Sangat tepat memang jika membicarakan tentang pengelolaan TI di industri retail bersama pria bergelar Master di bidang Information System and Commerce dari Curtin University ini. Sepanjang lima belas tahun kariernya di bidang TI, ia tidak pernah lepas dari pemain-pemain besar di pasar retail. Walhasil, ia memahami betul masalah apa saja yang dihadapi oleh kebanyakan pelaku retail di Indonesia.

Menurut Budi, kesulitan yang paling sering dihadapi pemimpin TI di industri retail tanah air adalah saat implementasi sistem. Pasalnya, business process yang digunakan oleh sebagian besar pemain retail Indonesia kerap bertolak belakang dengan proses yang dipakai di luar negeri.

“Bisnis retail di Indonesia itu rata-rata hampir 80 – 90% memakai metode consignment (konsinyasi/titip barang). Jumlah barang yang laku, itu yang dibayar. Di luar negeri sebaliknya, lebih banyak memakai metode direct purchase (beli putus),” ungkap Budi. Akibatnya, mayoritas sistem milik principal besar seperti SAP dan Oracle sulit untuk menyesuaikan dengan kondisi bisnis retail di Indonesia.

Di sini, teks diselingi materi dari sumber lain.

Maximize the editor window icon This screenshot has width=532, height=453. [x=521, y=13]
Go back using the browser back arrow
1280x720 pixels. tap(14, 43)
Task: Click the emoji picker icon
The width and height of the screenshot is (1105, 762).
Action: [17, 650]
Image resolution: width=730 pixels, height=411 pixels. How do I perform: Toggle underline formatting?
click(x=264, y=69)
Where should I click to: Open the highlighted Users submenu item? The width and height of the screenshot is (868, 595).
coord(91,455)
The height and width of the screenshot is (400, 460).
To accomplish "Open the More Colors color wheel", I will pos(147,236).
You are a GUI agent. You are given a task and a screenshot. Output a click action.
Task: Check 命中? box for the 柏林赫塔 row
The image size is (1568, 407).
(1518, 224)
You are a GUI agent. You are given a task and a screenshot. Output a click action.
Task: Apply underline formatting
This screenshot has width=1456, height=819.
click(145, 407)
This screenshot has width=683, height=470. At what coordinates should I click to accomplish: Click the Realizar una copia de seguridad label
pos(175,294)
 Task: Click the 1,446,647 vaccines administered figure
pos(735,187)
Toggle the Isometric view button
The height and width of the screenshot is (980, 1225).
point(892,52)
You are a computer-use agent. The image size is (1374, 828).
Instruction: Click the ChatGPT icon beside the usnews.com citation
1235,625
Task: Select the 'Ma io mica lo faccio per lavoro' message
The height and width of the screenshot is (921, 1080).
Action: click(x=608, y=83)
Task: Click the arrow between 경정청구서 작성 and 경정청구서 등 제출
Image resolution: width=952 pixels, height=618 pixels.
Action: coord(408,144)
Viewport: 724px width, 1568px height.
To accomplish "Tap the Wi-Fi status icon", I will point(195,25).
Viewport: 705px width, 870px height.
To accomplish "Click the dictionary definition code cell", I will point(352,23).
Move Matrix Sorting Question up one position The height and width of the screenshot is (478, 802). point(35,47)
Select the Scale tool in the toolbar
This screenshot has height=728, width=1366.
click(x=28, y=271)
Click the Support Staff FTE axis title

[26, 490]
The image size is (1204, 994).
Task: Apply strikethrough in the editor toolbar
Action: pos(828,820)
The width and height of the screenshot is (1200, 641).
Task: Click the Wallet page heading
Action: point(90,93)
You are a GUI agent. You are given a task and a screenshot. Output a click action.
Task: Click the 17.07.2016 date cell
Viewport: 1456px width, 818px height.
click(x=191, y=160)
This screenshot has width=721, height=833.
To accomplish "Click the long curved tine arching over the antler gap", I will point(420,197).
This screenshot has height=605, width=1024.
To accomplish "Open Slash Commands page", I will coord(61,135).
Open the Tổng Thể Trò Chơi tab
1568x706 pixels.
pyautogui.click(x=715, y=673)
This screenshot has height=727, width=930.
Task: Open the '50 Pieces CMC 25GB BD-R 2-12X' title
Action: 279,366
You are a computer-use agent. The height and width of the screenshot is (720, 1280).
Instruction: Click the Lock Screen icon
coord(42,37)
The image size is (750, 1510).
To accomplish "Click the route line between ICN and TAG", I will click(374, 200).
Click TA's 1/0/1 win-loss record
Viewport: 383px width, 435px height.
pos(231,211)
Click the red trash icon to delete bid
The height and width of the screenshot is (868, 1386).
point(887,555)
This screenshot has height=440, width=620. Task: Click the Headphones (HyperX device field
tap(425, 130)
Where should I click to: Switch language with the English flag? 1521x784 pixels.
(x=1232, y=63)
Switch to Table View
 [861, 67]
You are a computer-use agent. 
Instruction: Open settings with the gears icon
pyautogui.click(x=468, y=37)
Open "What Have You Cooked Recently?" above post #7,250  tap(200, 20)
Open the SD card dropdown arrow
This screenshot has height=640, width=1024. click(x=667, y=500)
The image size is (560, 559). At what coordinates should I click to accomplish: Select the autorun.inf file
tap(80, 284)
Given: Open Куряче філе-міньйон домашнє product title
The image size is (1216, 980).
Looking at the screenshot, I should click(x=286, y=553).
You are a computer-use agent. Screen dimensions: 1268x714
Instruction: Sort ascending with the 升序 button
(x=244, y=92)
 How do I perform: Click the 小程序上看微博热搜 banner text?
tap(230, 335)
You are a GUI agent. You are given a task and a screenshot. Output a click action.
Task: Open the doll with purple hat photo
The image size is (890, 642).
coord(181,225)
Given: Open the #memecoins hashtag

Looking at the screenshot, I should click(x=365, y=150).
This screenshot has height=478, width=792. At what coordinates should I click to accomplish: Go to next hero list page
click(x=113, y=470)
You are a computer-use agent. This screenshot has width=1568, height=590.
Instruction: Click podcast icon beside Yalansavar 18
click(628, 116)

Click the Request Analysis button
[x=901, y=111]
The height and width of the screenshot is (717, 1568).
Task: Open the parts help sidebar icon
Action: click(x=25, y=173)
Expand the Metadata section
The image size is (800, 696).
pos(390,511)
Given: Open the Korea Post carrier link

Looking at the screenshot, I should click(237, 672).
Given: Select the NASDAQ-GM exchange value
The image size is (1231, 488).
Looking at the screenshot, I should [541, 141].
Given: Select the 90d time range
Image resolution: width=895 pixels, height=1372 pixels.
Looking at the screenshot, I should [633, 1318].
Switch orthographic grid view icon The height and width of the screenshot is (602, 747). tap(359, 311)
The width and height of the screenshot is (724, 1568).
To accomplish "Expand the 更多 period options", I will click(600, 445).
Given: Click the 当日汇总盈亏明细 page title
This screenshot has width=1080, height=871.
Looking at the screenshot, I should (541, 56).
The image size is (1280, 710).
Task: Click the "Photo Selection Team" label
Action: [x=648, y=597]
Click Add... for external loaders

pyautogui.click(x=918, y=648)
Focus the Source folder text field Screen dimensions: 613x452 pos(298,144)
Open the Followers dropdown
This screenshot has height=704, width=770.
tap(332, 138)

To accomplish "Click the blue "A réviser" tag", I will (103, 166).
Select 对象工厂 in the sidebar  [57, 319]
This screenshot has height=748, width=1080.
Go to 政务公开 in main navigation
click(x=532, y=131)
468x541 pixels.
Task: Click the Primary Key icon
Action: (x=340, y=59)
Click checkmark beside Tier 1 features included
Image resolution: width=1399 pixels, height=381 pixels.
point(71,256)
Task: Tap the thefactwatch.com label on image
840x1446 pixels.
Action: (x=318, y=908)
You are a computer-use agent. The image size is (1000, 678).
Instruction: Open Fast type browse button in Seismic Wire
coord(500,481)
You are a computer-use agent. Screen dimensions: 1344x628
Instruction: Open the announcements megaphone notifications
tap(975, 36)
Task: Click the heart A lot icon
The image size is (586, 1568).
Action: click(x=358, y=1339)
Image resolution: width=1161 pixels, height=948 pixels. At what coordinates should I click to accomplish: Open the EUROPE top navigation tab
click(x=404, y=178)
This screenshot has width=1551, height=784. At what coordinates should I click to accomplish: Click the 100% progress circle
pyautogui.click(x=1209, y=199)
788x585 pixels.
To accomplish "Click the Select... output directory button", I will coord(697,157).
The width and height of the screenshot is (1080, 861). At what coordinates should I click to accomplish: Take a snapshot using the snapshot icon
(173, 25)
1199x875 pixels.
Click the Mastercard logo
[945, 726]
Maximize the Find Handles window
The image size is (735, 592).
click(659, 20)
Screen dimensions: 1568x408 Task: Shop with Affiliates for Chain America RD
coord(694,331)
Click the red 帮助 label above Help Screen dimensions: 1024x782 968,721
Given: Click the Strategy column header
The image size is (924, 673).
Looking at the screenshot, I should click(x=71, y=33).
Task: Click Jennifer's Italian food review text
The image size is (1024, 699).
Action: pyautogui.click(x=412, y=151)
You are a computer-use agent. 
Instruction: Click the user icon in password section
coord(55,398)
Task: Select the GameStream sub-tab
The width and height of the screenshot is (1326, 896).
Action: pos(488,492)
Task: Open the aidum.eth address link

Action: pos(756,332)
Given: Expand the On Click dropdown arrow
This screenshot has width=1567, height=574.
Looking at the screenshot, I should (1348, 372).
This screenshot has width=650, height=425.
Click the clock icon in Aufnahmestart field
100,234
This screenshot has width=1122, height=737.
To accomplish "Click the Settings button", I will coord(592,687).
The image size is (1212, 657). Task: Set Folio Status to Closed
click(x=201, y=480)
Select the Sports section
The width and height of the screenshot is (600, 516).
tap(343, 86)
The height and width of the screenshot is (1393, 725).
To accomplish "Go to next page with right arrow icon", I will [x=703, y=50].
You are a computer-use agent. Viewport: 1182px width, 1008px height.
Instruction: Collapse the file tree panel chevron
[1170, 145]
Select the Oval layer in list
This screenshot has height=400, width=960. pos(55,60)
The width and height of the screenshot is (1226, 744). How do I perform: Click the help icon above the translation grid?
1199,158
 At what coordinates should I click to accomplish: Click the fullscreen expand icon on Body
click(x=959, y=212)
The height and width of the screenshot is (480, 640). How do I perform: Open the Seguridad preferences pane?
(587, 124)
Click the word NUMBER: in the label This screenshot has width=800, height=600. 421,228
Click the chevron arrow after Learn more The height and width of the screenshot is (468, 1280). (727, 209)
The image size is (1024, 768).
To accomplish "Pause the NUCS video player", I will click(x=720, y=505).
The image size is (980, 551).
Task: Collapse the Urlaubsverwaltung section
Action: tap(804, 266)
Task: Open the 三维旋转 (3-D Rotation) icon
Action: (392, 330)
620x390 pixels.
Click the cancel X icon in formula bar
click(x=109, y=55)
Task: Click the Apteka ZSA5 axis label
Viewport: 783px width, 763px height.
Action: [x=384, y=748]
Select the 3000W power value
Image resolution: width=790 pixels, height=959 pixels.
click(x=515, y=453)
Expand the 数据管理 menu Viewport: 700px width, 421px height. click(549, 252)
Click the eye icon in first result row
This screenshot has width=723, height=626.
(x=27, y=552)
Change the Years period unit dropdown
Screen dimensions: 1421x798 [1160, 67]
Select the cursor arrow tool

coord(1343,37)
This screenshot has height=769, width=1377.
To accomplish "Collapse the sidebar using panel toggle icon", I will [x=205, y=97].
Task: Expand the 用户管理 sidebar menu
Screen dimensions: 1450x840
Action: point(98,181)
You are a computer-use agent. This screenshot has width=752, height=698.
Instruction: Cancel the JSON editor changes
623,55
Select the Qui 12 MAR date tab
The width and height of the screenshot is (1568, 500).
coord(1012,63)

Lantas, apa solusi yang disarankan Budi? Mau tidak mau, pemimpin TI dan prinsipal penyedia solusi harus mau duduk bersama untuk melakukan adjustment dan kustomisasi terhadap sistem yang akan dipakai. Belum lagi proses pencatatan inventory di setiap retail berbeda-beda. Ada yang melakukan sendiri, ada yang diserahkan kepada pemasok (supplier).

Terdapat pula masalah yang berbenturan antara kepentingan pemasok dan kepentingan retail, contohnya mengenai pelacakan produk-produk yang paling laris. Hal ini berkaitan dengan ketersediaan inventory di setiap toko dan juga kemungkinan peniruan produk yang laris oleh kompetitor. “Ada grey area; keduanya saling membutuhkan, tapi dari sisi bisnis, nggak mau ketemu. Ada bargaining yang harus dilakukan,” kata Budi.

Untunglah, problematika seperti itu tidak Budi temui ketika menangani Courts. “Karena kami sudah mendata inventory sendiri. Kami juga duduk bersama dengan supplier dan terjalin hubungan mutualisme,” tukasnya

Mengokohkan Fondasi

Budi telah memimpin divisi TI di Courts Indonesia sejak perusahaan retail yang berpusat di Inggris itu masuk ke Indonesia pada tahun 2014. Selama hampir setahun bekerja, ia mengaku telah berhasil meletakkan fondasi berupa infrastruktur TI yang relatif stabil. Fondasi ini sangat penting karena Courts memunyai strategi ekspansi yang agresif pada tahun 2015.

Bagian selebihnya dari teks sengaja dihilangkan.